**Short problem a:** Format the extracted records as a Markdown table with the columns Row and Line, covering everything from the line containing "Click the logout" down to the line containing "coord(335,58)", both included. Number each line in the Row column, put its text in the Line column, and leave out blank lines.

begin Document passage

In article <4983@omepd.UUCP> larry@omews10.intel.com (Larry Smith) writes:
 >This is absurd. Just like the Ford Model-T enabled people for the
 >first time to AFFORDABLY travel hundreds of miles from their homes,
 >and the DC-3 to AFFORDABLY travel thousands of miles, the national 
 >aerospace plane derived vehicle (NASPDV) holds the promise of AFFORDABLE
 >transportation to low earth orbit. If you really want the federal and
 >commercial space development business to bloom, provide an AFFORDABLE 
 >way to get people and light cargoes to LEO (NASPDV), and reduce by 10X
 >the cost of heavy payloads (ALS or Jarvis).  Don't provide a great facility
 >(space station) with a very expensive, and therefore ultimately unaffordable,
 >way to get there (Shuttle). Put another way, if you had to travel from LA
 >to NY to help a client with a technical problem, or to investigate new
 >techniques/markets, would you want to go through the overhead and delay
 >of getting yourself on a system like the space shuttle, or would you like
 >to buy a ticket with a credit card, and go to your local large airport and 
 >catch a ride ?

What are we talking about here, a Chevy for getting to space or a whizzier
Concorde for trans-oceanic flights?  My understanding is that the Concorde
is middling profitable on its small number of routes.  Why do you expect
a "space-plane", used in the same manner as the Concorde, to be a better
/ more_lucrative venture?  If there isn't a Concorde route to  today, why not?  Wouldn't the answers apply to the same
questions asked re: the NASP?

 >True, NASP/X-30 has technical hurdles, but these hurdles are not impossible
 >ones. The past several years of technology development have proven that.
 >Also, for the people on the net that say that U.S. aerospace companies
 >never contribute their own funds to development any more, the NASP/X-30 
 >technology development effort to date, has been funded at the 50% level
 >by the 5  U.S. aerospace firms that are taking part, and a vehicle is not
 >even being built! .

end Document passage
begin Given records

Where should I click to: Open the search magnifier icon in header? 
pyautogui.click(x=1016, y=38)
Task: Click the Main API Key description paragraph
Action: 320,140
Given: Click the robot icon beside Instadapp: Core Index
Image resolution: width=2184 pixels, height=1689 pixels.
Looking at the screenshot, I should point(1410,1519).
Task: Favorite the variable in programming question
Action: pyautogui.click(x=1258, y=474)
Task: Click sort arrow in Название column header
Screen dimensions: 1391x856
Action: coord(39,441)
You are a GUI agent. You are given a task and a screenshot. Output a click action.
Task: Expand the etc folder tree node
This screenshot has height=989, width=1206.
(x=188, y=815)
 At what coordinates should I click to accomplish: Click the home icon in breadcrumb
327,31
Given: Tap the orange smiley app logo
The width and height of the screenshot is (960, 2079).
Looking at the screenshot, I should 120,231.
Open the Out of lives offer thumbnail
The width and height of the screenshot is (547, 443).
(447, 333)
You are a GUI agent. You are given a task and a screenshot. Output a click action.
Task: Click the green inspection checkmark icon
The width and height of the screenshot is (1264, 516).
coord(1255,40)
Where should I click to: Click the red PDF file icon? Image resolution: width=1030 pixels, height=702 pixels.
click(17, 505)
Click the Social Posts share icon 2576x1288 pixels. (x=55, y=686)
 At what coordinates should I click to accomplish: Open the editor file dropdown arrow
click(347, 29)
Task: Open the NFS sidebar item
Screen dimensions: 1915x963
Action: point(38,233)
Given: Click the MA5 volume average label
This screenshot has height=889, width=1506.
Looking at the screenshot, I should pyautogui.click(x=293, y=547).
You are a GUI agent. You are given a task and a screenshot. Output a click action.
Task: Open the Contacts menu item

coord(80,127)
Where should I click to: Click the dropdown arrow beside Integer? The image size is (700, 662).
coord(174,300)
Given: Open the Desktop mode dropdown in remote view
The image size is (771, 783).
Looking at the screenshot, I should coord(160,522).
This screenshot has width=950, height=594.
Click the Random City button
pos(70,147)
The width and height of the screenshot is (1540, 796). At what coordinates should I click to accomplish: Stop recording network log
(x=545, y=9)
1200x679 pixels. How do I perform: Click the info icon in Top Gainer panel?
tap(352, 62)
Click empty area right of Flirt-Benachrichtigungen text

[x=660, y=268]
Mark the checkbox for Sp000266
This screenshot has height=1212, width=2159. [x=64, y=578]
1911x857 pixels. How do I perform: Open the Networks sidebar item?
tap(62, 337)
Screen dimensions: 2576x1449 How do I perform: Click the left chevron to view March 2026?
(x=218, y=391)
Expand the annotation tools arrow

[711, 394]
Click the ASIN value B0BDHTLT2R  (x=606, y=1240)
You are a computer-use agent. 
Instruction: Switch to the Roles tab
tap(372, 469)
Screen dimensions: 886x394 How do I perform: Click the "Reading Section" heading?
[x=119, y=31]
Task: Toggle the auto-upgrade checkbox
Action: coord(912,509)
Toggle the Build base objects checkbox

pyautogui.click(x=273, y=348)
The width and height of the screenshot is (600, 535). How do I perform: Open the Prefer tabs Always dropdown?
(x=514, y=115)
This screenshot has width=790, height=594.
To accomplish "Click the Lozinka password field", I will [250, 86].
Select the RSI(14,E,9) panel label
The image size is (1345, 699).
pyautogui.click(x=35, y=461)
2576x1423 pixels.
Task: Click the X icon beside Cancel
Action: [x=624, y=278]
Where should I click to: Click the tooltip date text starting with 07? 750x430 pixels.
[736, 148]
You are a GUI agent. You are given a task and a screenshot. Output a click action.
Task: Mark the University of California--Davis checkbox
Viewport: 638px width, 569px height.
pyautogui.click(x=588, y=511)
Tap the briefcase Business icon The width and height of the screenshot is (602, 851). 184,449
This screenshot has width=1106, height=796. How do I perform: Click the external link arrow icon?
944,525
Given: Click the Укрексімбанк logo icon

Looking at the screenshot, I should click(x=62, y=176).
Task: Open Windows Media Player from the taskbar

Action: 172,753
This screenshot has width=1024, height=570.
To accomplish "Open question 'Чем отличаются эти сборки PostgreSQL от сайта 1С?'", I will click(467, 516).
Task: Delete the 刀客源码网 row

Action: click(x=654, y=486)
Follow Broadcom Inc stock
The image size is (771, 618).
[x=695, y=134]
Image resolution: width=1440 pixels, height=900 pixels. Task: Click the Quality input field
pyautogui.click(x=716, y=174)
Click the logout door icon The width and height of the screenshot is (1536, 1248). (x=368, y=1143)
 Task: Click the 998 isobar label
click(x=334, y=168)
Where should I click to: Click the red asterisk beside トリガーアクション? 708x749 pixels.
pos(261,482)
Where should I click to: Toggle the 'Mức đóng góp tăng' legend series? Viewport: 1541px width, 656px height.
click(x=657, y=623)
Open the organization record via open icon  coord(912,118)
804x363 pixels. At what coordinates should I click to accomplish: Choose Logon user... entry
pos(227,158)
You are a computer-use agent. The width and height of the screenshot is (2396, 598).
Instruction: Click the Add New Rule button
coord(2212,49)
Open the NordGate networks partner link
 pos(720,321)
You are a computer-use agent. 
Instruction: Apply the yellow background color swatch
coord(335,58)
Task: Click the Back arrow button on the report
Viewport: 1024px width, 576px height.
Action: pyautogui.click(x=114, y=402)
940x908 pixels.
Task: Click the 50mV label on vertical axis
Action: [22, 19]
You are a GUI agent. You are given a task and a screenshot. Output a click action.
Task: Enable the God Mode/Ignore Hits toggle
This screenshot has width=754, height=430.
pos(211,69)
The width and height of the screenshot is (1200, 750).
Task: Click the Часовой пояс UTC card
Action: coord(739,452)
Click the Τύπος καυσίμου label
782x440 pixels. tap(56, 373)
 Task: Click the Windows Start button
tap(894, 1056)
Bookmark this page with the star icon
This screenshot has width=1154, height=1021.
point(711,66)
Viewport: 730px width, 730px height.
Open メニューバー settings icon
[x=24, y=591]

end Given records

**Short problem b:** List each distinct phrase that appears in parentheses within the quoted lines of the newsgroup post, the ones beginning with ">".

**Right answer a:**
| Row | Line |
|---|---|
| 1 | Click the logout door icon The width and height of the screenshot is (1536, 1248). (x=368, y=1143) |
| 2 |  Task: Click the 998 isobar label |
| 3 | click(x=334, y=168) |
| 4 | Where should I click to: Click the red asterisk beside トリガーアクション? 708x749 pixels. |
| 5 | pos(261,482) |
| 6 | Where should I click to: Toggle the 'Mức đóng góp tăng' legend series? Viewport: 1541px width, 656px height. |
| 7 | click(x=657, y=623) |
| 8 | Open the organization record via open icon  coord(912,118) |
| 9 | 804x363 pixels. At what coordinates should I click to accomplish: Choose Logon user... entry |
| 10 | pos(227,158) |
| 11 | You are a computer-use agent. The width and height of the screenshot is (2396, 598). |
| 12 | Instruction: Click the Add New Rule button |
| 13 | coord(2212,49) |
| 14 | Open the NordGate networks partner link |
| 15 |  pos(720,321) |
| 16 | You are a computer-use agent.  |
| 17 | Instruction: Apply the yellow background color swatch |
| 18 | coord(335,58) |

**Right answer b:**
- NASPDV
- ALS or Jarvis
- space station
- Shuttle